George Freeman MP recalled the impact alcohol had upon his childhood. He spoke of how he had, as a child, cared for his mother: a woman who has since overcome the condition. He used to divide adults into two camps, those who understood, bent down on one knee and asked ‘how are you?’ when they saw him, and those who looked away. This ethos was central to his inspiration to become a politician. When he visited Parliament during a school trip, he realised that here stood a group of people from the first camp: they were the ones who took responsibility and bent down on one knee. He called for a 1,000 Margaret’s and a 1,000 children to come to Parliament and be heard.
Over the course of one year alone, more than 4,000 children reached out to ChildLine with concerns about their parents’ or caregivers’ drinking. It is estimated that around 200,000 children live with an alcohol-dependent adult, but the true number may well be higher. Worse still alcohol can shunt these children onto a spiral staircase: they are four times more likely to become alcohol-dependent themselves. For those children, and their parents and wider families, alcohol can form a complexity of walls that obstruct their lives. And so often we choose to ignore those lost in this labyrinth.

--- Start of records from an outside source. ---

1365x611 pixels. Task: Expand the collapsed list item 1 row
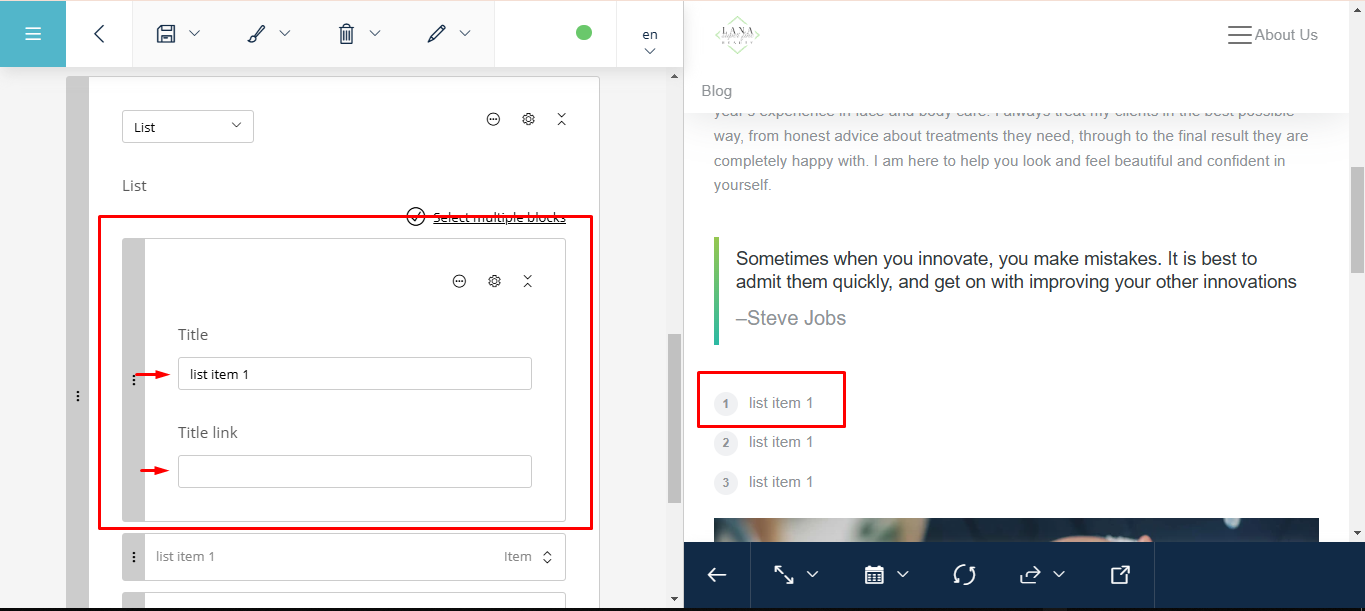(547, 557)
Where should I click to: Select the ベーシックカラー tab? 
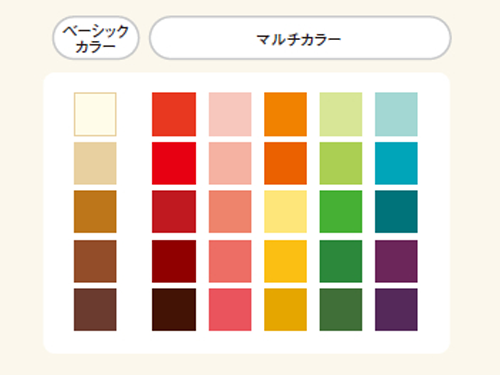96,38
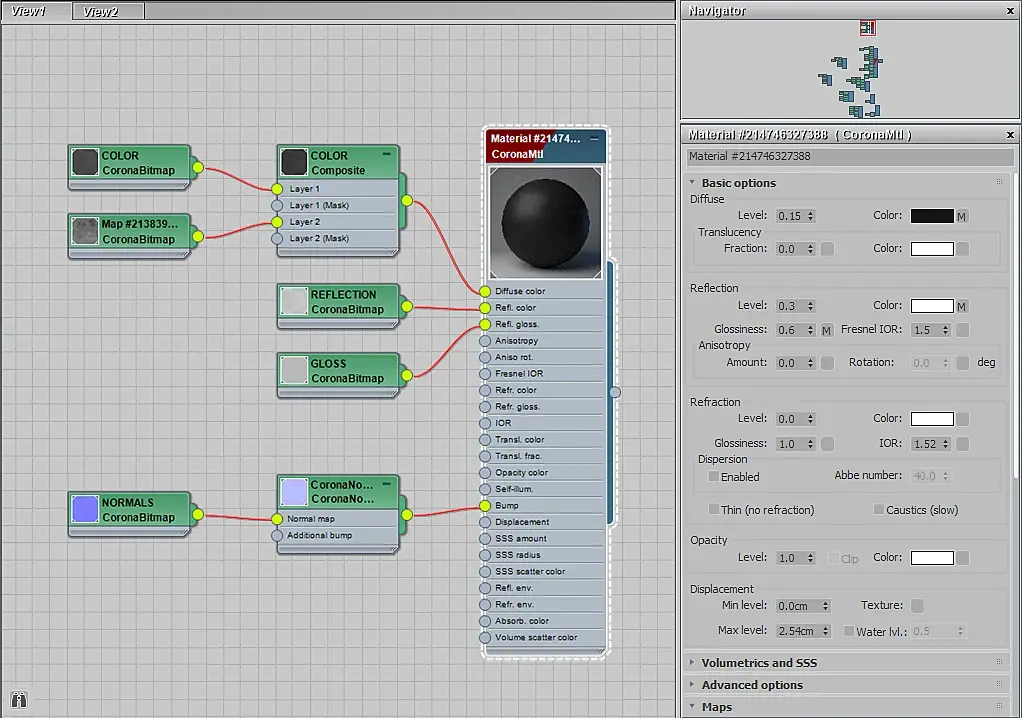Expand the Advanced options rollout

(752, 685)
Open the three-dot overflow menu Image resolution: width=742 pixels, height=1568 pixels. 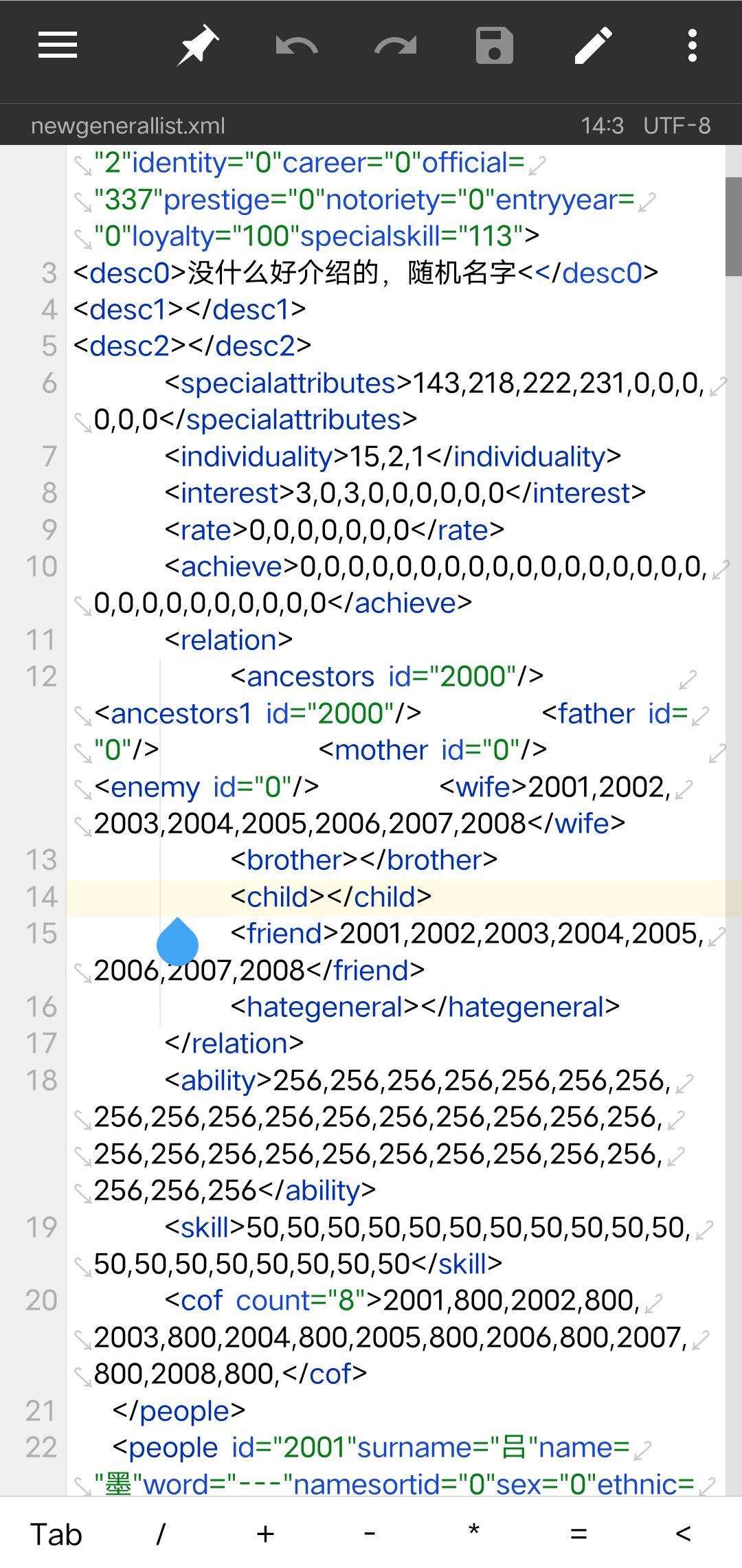692,46
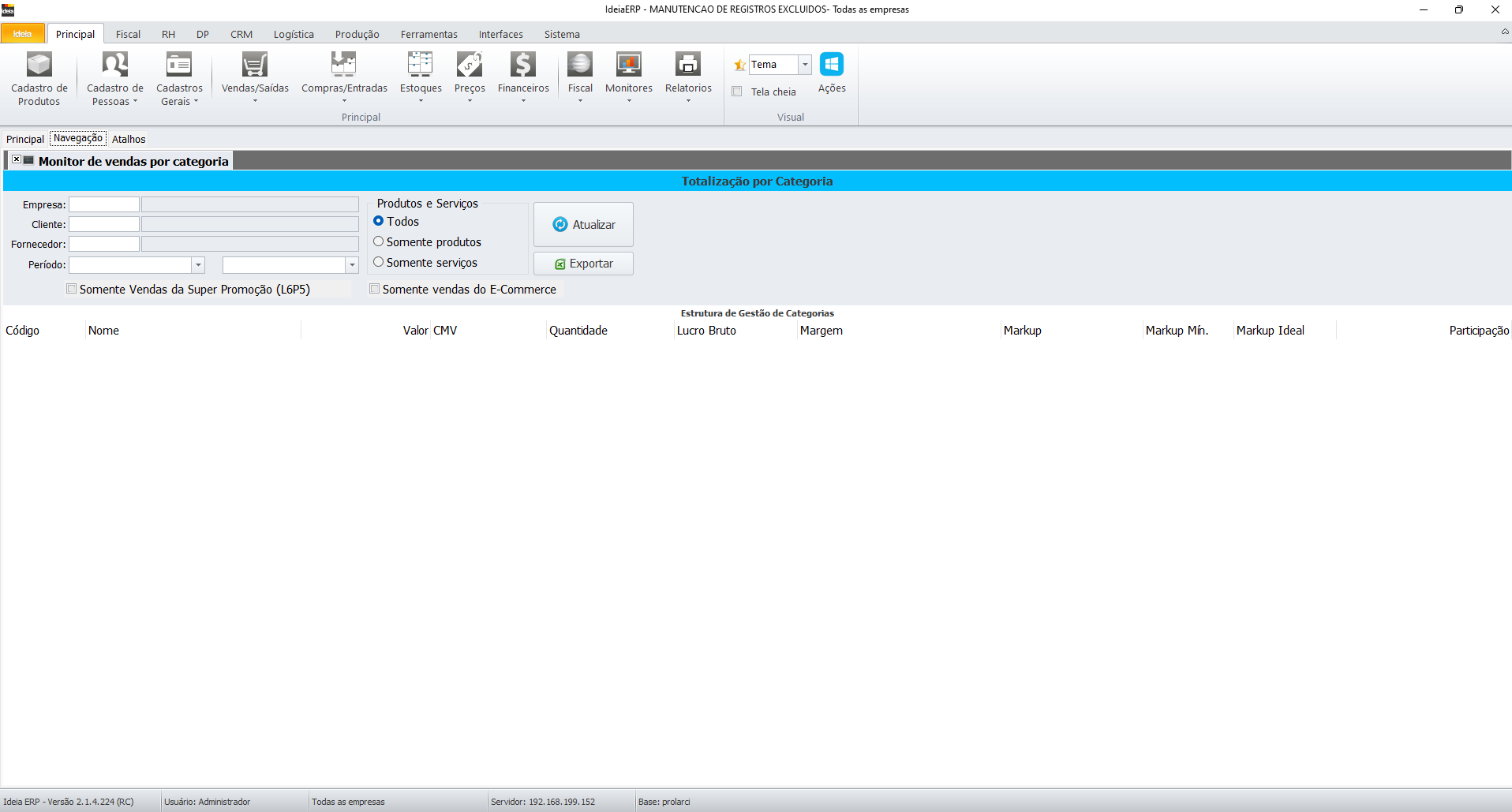
Task: Enable the Tela cheia checkbox
Action: pyautogui.click(x=737, y=92)
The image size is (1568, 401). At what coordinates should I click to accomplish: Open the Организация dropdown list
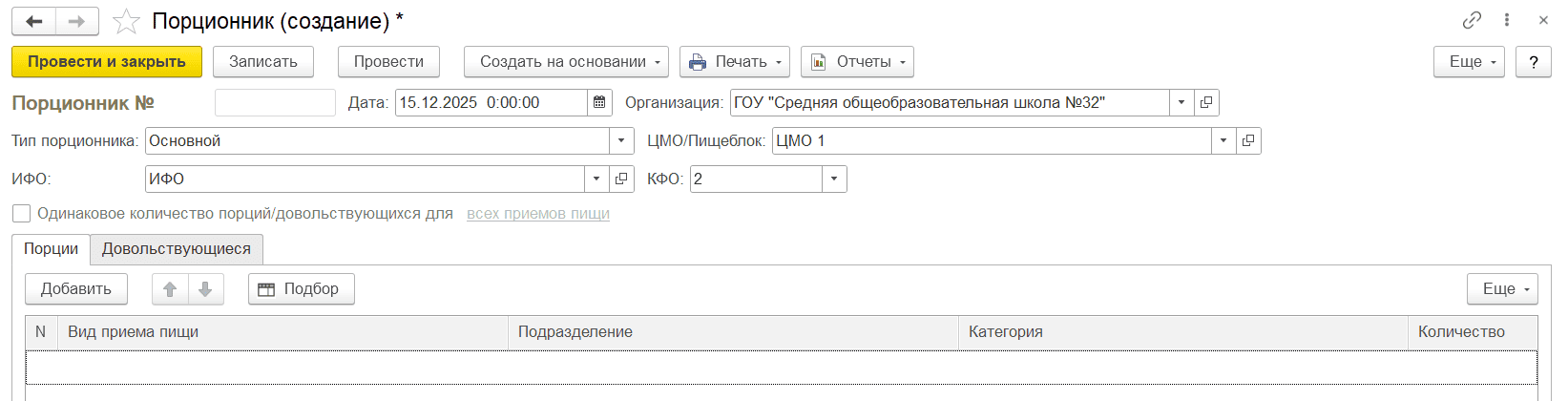(1181, 102)
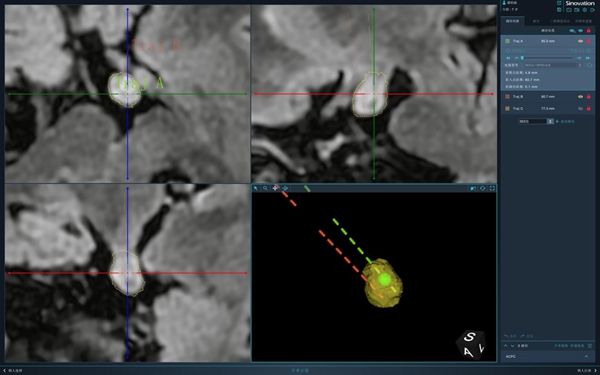Show the hidden Traj C trajectory
Image resolution: width=600 pixels, height=375 pixels.
point(580,109)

Jonathon Ashworth MP, Shadow Health Secretary Liam Bryne MP
Jonathon Ashworth MP, the Shadow Health Secretary, spoke about successes. He spoke of how sharing his story sparked at least one family’s conversation about alcohol harm, and I suspect his brave step to make this public has triggered many more. He highlighted the decision, made in conjunction with then Health Secretary Jeremy Hunt, to provide more financial support for services for children of families affected by alcohol harm. This support is essential, as Liam Bryne MP’s speech made clear. He has experienced considerable challenges, which he attributes, in part, to his experience of growing up in a family that struggled with alcohol-dependency. He drew a stark image of the reach of alcohol’s harm: describing how, decades after his childhood, he still benefited from support, counselling, and, above all, recovery. This illustrates the need for people, from all social strata, to talk about this problem. There will be many more Liams out there who may not yet feel able to step forward, and may miss an opportunity to recover.
A large systematic review found that alcohol-dependency was less likely to be viewed as a mental illness, people who suffer from it were more likely to be blamed, and people were more willing to approve of structural discrimination against people with alcohol dependency. As was so clear from today, this stigma corrupts everything it touches. People who suffer the harms of alcohol build defences, from fear of judgement or consequence. But these defences become traps. They muffle the cries of children and families, and our own shame turns our backs and averts our eyes. The Alcohol and Families Alliance, all of their members, and every person who spoke today, are doing their best to break down these barriers, to turn people’s gaze back and make them bend down on one knee. That is why events like this are so important: We need everyone to call out, so we can bring this issue back into focus and take effective action. No one, be they a child or adult, should have to sit alone in the dark. Courage is needed from within and without to break these forbidding walls.